Jenna Montesano, the city’s new deputy director of zoning, said that the subsequent site plan for this project will have to be vetted by the City Plan Commission, since it involves three or more units of new residential construction.
“This external stuff will be looked at not only be LCI,” she said, “but by the City Plan Commission too” prior to Columbus House being able to pull building permits for the project.
AJ Artemel, the director of communications for the Yale School of Architecture, told the Independent on Friday afternoon that the school only learned of the new Vlock design requirements when this reporter reached out to the design competition’s coordinators on Friday.

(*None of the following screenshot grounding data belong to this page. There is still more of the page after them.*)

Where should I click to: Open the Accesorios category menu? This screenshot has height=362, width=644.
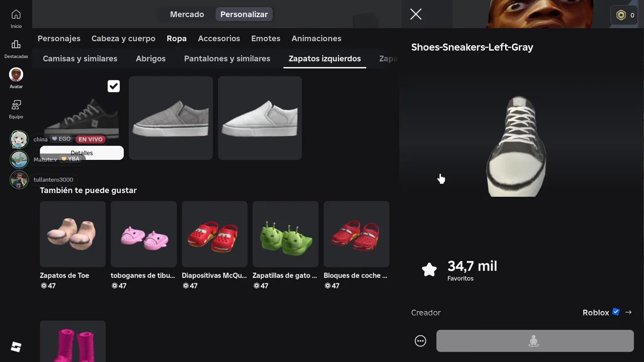[x=219, y=38]
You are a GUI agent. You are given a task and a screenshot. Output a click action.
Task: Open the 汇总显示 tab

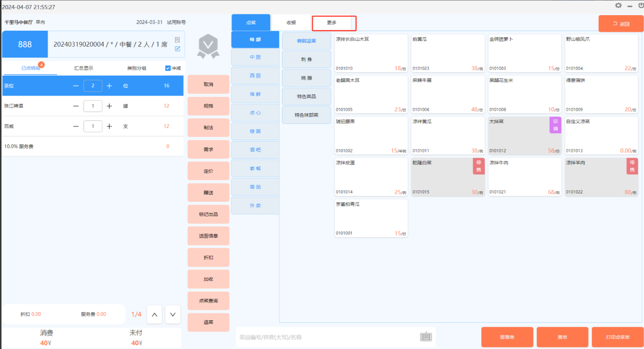[84, 68]
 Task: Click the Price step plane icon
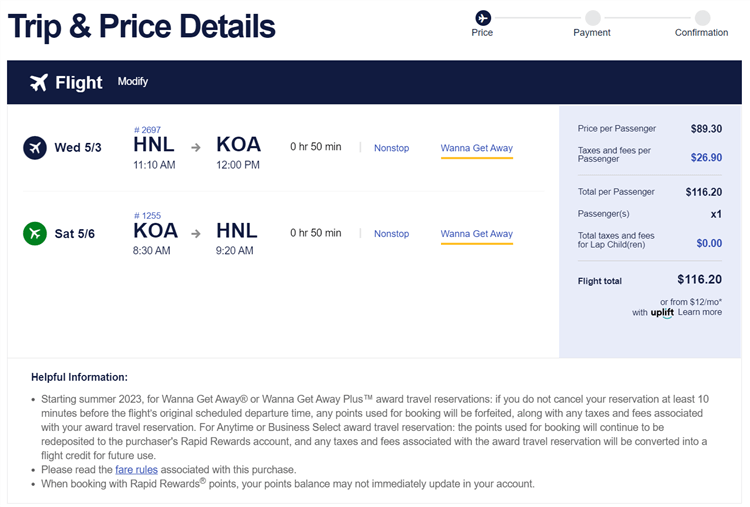pyautogui.click(x=483, y=17)
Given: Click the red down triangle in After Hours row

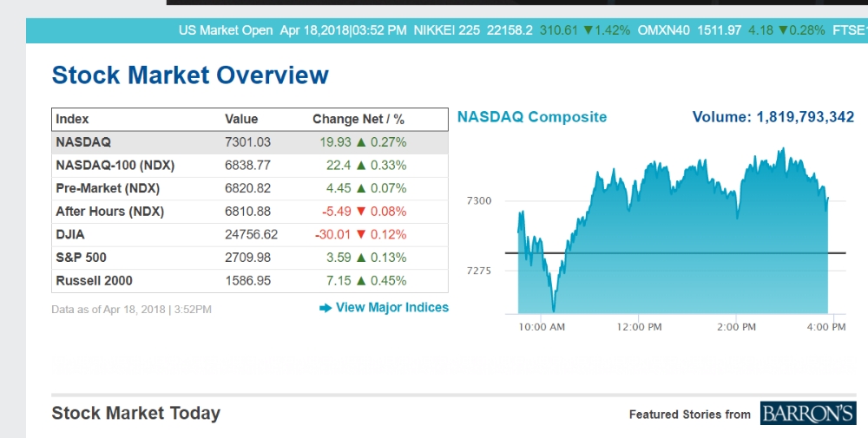Looking at the screenshot, I should [x=361, y=212].
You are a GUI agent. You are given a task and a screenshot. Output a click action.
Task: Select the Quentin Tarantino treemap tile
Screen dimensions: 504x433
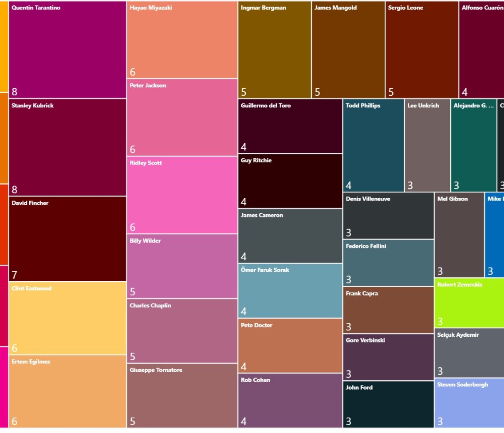[x=67, y=50]
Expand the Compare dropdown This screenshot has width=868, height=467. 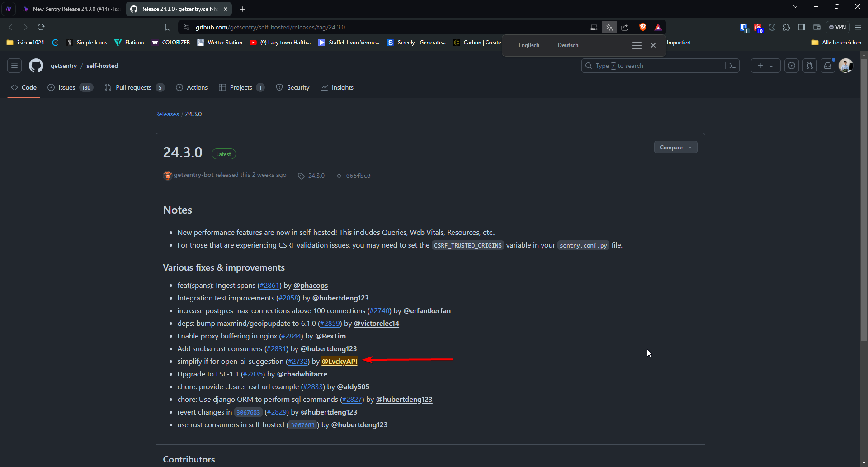(x=675, y=148)
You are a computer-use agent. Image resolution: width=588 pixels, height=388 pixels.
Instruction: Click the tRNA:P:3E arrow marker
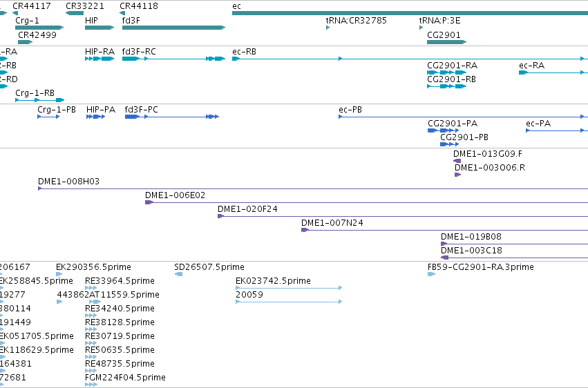pyautogui.click(x=421, y=28)
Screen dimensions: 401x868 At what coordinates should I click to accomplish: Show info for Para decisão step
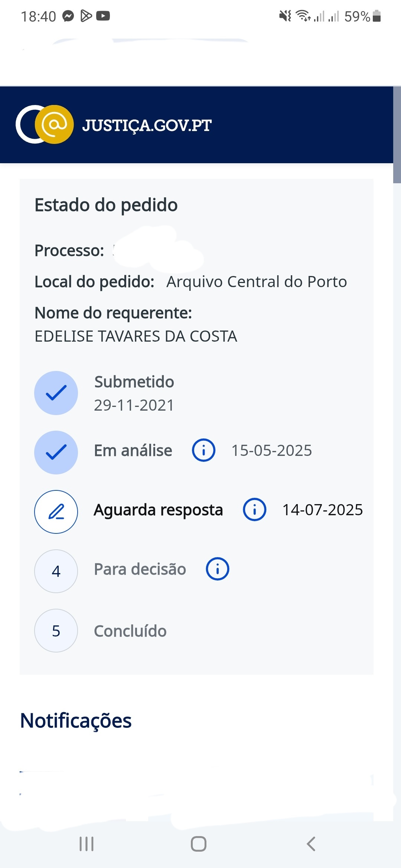(x=218, y=569)
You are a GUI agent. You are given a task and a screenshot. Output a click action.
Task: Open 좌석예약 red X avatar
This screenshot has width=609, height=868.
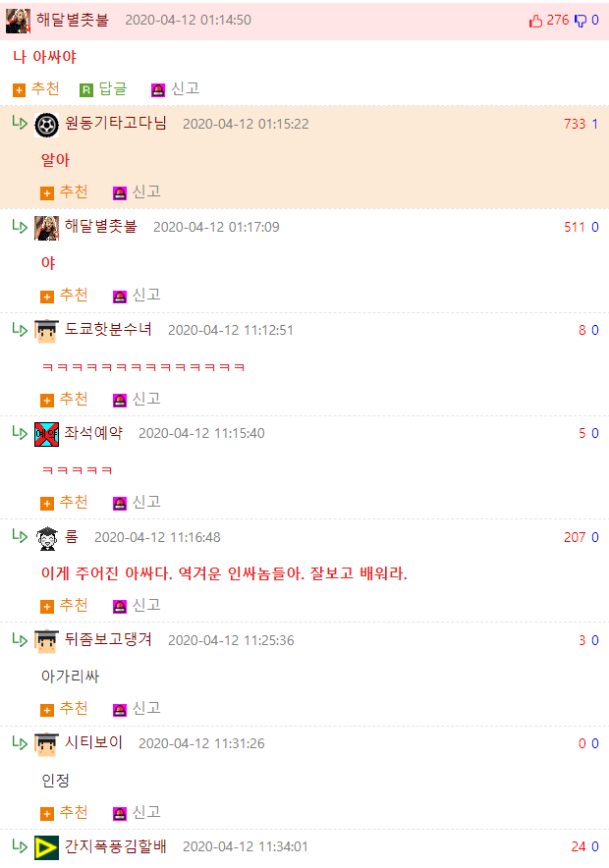coord(46,434)
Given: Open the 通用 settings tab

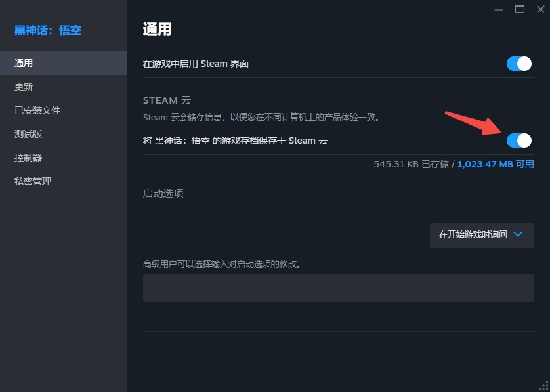Looking at the screenshot, I should [64, 63].
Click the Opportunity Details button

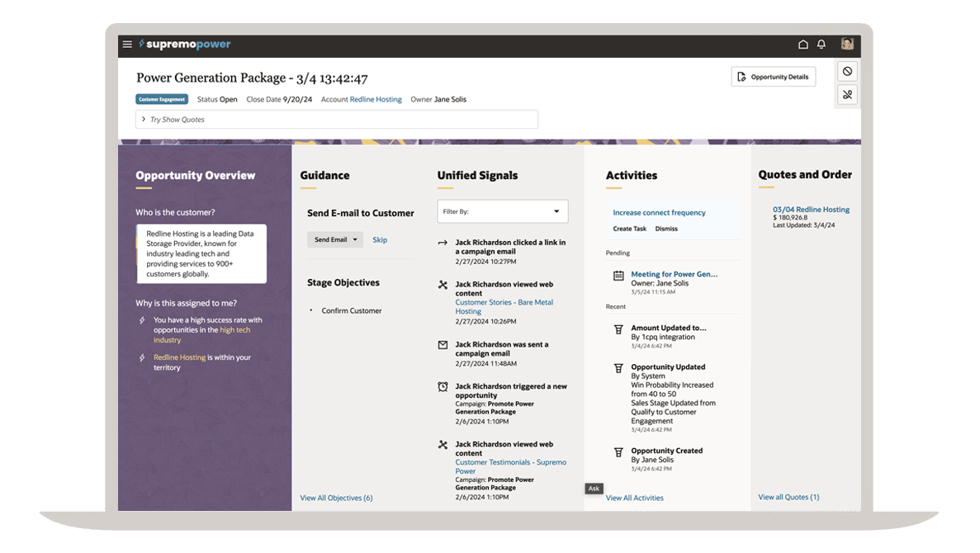[773, 77]
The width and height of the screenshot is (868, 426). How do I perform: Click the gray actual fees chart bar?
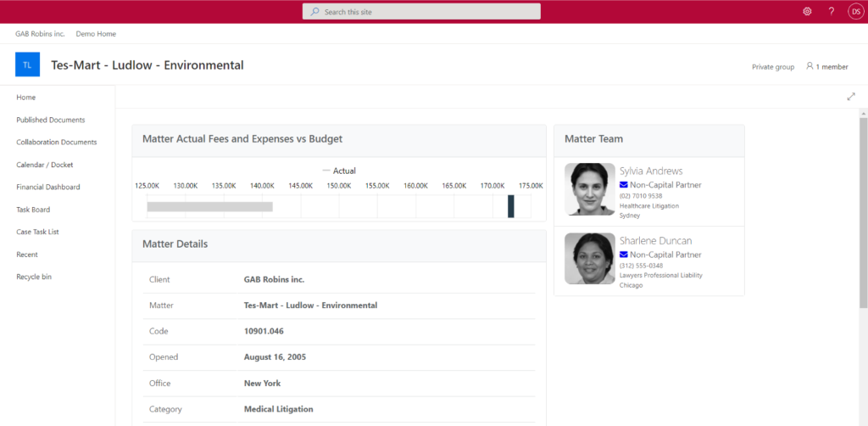[209, 206]
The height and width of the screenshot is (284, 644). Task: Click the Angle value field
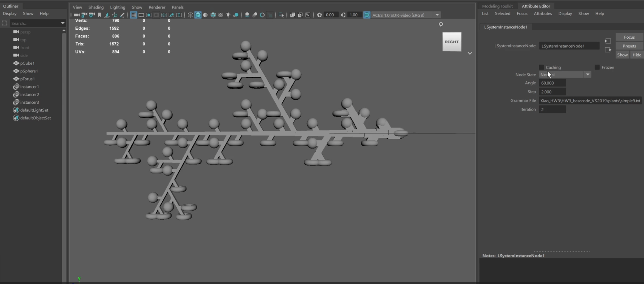point(552,83)
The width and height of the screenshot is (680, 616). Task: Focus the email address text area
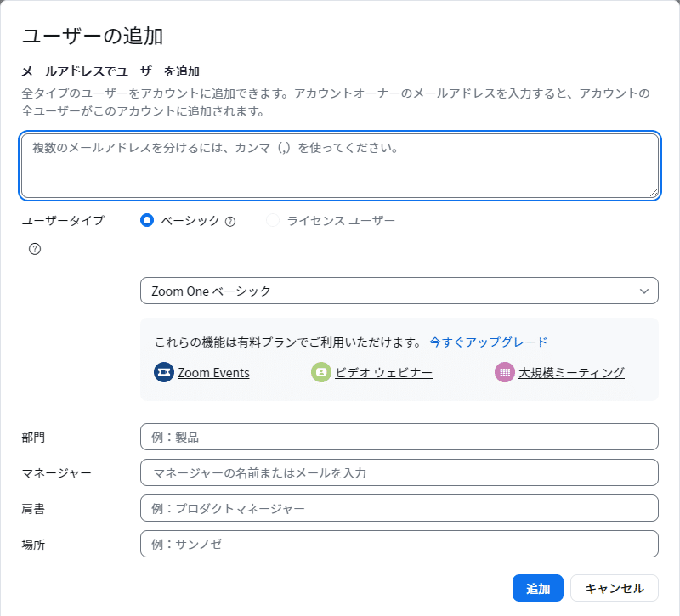click(339, 165)
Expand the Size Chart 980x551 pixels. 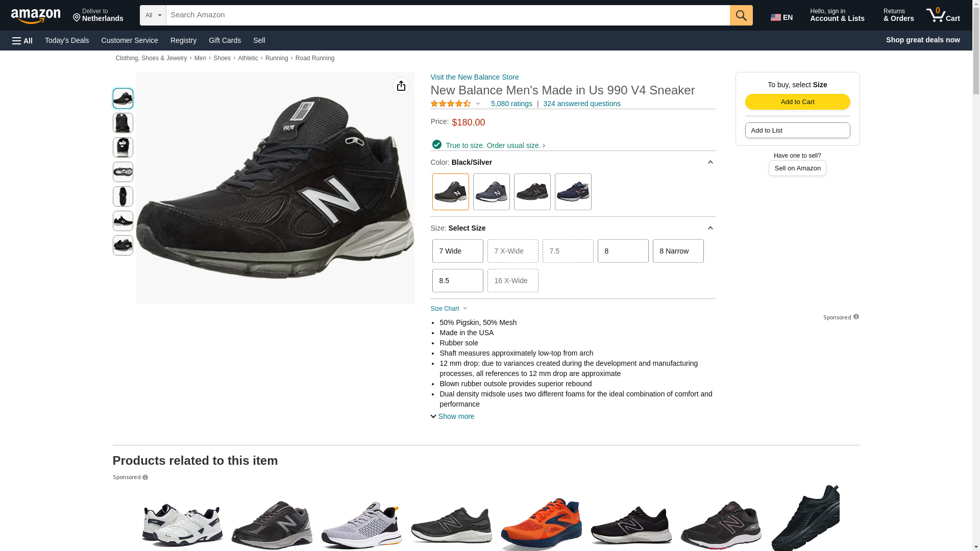(449, 309)
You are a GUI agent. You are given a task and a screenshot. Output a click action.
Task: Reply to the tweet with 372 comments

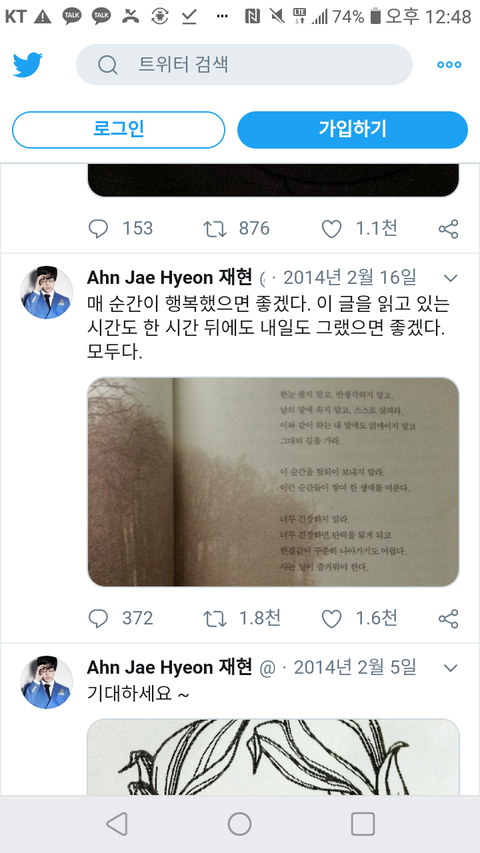(x=98, y=619)
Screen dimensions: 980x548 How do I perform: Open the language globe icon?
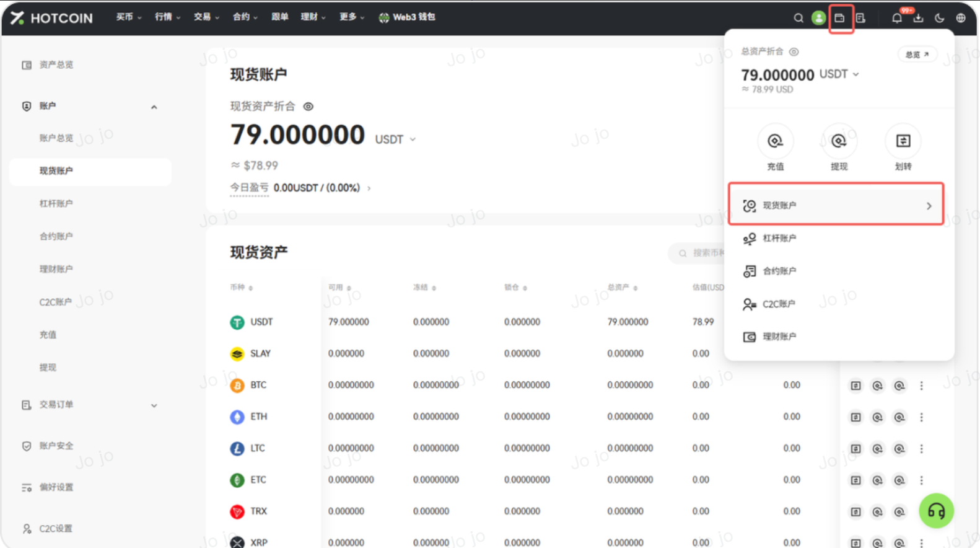[x=960, y=18]
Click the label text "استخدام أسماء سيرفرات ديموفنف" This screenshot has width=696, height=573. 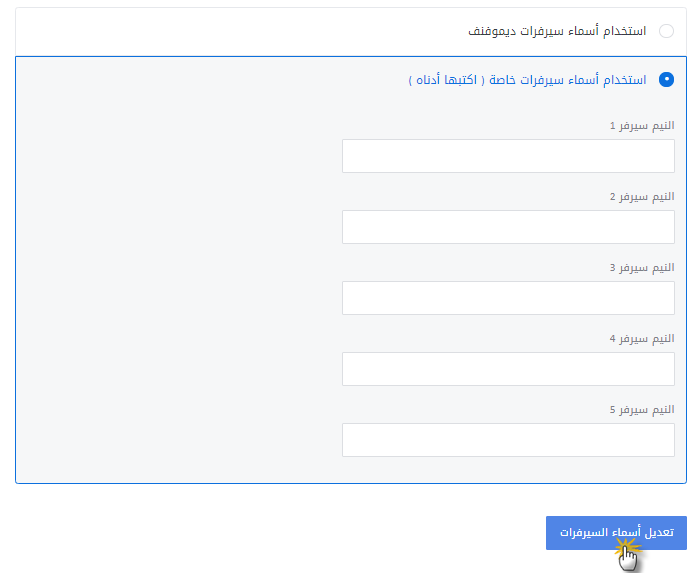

Artemel said that ten teams of students have been working on designs for the new house since Jan. 15. “The final design decision will be on Monday following the final review,” he said.
He declined to comment on how the new design requirements will impact this year’s Vlock competition.
Columbus House Chief Real Estate Officer Carl Rodenhizer also declined to comment on how the new design requirements might impact the project.
Adam Hopfner, who oversees the Vlock project for the architecture school alongside Alan Organschi, said on Friday that he too was not then prepared to comment on the potential impact of these new design requirements.
“I’d love to talk with you,” Hopfner texted the Independent, “but we are working through a series of issues right now, and therefore it is premature to comment at this time.”